Die Zollkonflikte der USA dürften sich 2019 auch auf das Bruttoinlandsprodukt der Eurozone auswirken, meinen die meisten Experten. [Foto: Shutterstock]

Laut der neuesten Expertenumfrage der Nachrichtenagentur Reuters wird sich das Wirtschaftswachstum der Eurozone im nächsten Jahr abschwächen.

Das Bruttoinlandsprodukt dürfte 2018 um 2,1 Prozent zulegen, 2019 dann um 1,8 Prozent, wie aus einer am Mittwoch veröffentlichten Umfrage unter Ökonomen hervorgeht. Im vergangenen Jahr waren es noch 2,7 Prozent. Es war das stärkste Plus seit der weltweiten Finanzkrise vor zehn Jahren.

Das Hauptrisiko ist momentan der von den USA angezettelte Handelsstreit, vor allem mit China. Fast zwei Drittel der Ökonomen gaben an, ihre Prognosen für die Eurozone wegen der neuen Sonderzölle schon gesenkt zu haben. Das übrige Drittel erklärte, Trumps Zollpolitik habe keinen Einfluss auf ihre Einschätzung.
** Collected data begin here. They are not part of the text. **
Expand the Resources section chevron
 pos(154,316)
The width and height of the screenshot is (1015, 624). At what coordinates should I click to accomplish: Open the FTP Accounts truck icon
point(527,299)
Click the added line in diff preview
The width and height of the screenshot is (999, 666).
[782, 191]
Einen möglicherweise positiven Einfluss des Zollstreits auf die Eurozone sieht keiner der befragten Experten. Auch ein möglicher EU-Austritt Großbritanniens ohne Abkommen zu den künftigen Beziehungen wird als Problem angesehen.Bei der Frage zu einer möglichen Rezession der Eurozone innerhalb der nächsten zwölf Monate stieg der Medianwert von zehn auf fünfzehn Prozent.

Das EU-Parlament erwartet in seinen Berechnungen für das BIP der Eurozone ein Wachstum von 2,0 Prozent im kommenden Jahr, Deutschland soll um 2,1 Prozent zulegen.